Estrutural e estruturante

A visita Portugal na próxima semana do Chefe do Executivo, Chui Sai On - naquela que será a sua terceira missão oficial a Lisboa enquanto líder do Governo - surge numa fase de aprofundamento das relações sino-portuguesas a vários níveis. Esse reforço tem sido visível também através da intensidade e frequência das visitas de alto nível. No espaço de sete meses tivemos, em outubro, a vinda do ministro dos Negócios Estrangeiros português, Augusto Santos Silva, a Pequim, Guangzhou e Macau, a ida do Presidente Xi Jinping a Lisboa em dezembro, e a visita do presidente de Portugal a Pequim, Xangai e Macau, na semana passada.

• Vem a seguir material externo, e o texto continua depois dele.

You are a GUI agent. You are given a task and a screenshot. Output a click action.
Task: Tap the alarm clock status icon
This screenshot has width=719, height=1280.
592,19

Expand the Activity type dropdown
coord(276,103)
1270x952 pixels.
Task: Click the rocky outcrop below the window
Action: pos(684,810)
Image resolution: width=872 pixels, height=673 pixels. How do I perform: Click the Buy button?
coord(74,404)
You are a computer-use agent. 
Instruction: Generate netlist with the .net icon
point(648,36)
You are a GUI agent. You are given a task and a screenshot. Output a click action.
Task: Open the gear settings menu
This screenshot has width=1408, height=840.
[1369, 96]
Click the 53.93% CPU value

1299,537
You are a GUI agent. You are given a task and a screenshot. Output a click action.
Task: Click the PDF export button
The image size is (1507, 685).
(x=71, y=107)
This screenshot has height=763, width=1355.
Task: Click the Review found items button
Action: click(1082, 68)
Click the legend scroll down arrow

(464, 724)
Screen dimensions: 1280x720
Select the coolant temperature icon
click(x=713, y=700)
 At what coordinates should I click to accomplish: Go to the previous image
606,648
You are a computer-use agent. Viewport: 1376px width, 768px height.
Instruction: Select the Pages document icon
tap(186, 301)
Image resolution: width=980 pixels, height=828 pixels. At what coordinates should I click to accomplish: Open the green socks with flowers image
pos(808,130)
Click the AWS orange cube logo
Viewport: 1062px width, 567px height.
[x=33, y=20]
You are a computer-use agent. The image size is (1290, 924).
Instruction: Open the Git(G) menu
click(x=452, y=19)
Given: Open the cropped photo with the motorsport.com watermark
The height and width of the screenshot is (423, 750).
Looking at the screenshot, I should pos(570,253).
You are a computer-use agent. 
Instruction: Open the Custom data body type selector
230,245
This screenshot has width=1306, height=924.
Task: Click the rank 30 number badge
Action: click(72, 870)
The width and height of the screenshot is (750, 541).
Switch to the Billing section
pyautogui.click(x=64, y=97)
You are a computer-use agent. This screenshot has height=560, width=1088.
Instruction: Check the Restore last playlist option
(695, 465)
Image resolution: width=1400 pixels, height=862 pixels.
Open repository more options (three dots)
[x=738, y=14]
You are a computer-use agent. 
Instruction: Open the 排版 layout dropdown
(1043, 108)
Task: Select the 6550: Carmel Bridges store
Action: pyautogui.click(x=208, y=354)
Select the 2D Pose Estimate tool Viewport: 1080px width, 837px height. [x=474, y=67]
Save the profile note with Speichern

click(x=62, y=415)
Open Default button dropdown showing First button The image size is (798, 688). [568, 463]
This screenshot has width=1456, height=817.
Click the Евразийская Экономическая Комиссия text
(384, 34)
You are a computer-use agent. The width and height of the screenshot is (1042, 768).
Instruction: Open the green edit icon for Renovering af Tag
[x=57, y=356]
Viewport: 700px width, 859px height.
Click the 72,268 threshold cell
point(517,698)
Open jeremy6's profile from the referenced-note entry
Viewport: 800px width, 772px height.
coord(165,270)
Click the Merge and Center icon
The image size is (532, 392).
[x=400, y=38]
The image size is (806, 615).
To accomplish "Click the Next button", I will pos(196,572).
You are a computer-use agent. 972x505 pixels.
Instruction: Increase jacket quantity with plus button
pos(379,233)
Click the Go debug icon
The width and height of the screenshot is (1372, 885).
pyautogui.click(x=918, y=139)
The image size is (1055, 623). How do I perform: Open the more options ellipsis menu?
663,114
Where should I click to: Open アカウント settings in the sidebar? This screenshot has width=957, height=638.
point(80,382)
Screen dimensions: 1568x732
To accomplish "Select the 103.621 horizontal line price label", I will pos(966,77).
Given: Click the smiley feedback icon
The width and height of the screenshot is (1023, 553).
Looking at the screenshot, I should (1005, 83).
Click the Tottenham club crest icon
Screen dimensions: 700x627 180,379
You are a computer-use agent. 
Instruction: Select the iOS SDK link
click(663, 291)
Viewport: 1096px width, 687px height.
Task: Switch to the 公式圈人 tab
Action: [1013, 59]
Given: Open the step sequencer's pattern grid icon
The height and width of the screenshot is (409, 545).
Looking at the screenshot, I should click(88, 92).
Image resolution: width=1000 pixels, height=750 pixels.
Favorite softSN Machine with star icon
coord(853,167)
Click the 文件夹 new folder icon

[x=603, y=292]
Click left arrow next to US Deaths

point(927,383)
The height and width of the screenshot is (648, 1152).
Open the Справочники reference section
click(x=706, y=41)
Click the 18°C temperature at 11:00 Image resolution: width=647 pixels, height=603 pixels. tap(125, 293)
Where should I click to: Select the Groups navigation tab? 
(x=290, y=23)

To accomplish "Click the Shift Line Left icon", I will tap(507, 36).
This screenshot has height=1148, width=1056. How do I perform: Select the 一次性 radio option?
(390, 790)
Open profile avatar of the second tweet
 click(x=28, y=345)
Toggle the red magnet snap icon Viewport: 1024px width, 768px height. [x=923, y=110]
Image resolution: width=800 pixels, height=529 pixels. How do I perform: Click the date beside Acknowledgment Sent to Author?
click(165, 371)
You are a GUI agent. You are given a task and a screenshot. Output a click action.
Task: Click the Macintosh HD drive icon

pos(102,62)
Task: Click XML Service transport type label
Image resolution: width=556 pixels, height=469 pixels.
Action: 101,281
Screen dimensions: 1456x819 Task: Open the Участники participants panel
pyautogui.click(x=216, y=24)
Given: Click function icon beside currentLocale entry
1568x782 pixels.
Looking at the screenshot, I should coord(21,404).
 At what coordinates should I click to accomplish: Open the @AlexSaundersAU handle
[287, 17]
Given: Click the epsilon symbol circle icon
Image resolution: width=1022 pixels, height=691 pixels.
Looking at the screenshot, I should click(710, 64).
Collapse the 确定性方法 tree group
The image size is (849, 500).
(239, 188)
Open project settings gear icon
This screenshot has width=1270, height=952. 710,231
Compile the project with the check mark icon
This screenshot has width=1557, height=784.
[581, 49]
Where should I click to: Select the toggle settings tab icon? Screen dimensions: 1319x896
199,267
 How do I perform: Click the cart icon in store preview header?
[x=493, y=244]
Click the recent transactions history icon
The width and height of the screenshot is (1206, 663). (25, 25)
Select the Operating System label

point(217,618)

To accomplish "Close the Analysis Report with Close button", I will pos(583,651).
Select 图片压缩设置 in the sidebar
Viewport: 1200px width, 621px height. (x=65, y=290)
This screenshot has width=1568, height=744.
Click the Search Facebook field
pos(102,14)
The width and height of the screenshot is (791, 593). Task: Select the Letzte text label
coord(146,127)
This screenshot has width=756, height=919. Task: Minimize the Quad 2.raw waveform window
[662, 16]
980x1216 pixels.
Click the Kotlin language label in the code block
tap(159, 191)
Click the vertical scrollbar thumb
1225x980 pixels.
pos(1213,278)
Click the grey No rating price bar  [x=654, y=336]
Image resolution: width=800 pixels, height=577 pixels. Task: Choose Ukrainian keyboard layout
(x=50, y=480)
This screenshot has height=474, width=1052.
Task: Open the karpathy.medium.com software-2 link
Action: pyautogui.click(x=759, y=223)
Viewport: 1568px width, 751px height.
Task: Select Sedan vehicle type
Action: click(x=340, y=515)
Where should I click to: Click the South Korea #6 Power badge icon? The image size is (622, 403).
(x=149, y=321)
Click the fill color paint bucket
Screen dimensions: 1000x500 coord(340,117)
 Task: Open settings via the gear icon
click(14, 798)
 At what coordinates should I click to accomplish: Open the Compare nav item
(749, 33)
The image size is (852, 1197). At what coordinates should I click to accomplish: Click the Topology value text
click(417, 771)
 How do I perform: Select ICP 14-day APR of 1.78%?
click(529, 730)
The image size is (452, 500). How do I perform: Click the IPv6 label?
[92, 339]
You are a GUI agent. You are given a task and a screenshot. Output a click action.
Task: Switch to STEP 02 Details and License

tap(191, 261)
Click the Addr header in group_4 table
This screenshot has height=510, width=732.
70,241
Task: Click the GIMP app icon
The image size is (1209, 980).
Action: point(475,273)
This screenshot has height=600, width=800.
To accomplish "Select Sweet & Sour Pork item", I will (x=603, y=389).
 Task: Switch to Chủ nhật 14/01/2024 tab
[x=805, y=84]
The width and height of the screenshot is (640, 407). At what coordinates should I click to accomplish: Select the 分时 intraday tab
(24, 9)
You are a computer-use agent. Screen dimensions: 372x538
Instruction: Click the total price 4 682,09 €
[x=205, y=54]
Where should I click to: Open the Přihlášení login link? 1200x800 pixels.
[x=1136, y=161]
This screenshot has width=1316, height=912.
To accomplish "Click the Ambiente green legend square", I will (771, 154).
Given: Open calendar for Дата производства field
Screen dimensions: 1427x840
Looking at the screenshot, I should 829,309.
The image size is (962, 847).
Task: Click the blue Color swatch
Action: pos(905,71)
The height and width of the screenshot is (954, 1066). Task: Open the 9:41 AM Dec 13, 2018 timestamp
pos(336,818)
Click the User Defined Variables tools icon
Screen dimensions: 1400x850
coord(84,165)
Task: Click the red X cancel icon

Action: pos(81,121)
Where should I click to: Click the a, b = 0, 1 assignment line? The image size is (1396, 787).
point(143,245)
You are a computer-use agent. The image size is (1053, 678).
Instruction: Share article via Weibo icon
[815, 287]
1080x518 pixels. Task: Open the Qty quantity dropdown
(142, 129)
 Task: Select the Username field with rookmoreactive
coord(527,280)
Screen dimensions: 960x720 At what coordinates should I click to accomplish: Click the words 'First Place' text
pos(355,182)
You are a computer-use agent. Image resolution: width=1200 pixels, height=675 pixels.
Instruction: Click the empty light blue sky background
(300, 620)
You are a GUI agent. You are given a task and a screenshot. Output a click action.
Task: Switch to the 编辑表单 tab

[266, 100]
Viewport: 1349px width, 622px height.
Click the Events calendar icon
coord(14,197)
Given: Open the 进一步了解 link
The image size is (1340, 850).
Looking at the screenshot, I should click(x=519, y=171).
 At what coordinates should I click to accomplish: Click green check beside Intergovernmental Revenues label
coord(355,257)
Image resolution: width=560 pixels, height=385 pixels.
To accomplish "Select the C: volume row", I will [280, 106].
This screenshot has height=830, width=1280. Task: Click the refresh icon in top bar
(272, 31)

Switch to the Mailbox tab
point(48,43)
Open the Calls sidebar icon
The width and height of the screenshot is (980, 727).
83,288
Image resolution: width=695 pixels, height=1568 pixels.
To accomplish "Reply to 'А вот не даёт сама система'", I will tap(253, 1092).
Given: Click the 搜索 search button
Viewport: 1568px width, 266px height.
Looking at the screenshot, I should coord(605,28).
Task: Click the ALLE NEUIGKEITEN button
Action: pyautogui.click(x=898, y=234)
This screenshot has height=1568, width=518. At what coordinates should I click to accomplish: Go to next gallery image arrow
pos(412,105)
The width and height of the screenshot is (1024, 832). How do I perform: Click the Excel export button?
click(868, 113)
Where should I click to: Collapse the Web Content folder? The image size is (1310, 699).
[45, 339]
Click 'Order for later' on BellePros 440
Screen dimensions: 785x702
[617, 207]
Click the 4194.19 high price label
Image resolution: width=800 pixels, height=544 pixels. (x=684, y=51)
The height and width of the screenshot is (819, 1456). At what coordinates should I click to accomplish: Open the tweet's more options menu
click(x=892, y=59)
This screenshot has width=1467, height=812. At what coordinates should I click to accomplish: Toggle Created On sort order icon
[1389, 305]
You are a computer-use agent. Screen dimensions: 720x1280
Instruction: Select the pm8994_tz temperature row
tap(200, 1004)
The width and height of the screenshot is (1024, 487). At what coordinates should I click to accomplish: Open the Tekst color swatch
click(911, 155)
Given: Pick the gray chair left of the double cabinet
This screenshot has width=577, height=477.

O apoio de Lisboa à Iniciativa Faixa e Rota, o nível de investimento chinês em Portugal e a expansão de laços entre Lisboa e Pequim no campo das ciência e educação constituem oportunidades, mas também desafios para o papel e a mais-valia que Macau. O significado histórico e simbólico desta cidade nas relações luso-chinesas tem sido salientado sempre nas visitas de alto nível. E, na verdade, faz todo o sentido que Macau e a presença portuguesa e lusófona aqui sejam um dos principais beneficiários desta dinâmica. No entanto, além da importante função simbólica e histórica, há que dar passos mais ambiciosos em termos substanciais. A vocação de Macau é bem mais que ornamental. Os instrumentos existem e as bases estão lançadas. As reuniões da Comissão Mista e da Subcomissão da Língua e Educação têm sinalizado esse ambiente propício.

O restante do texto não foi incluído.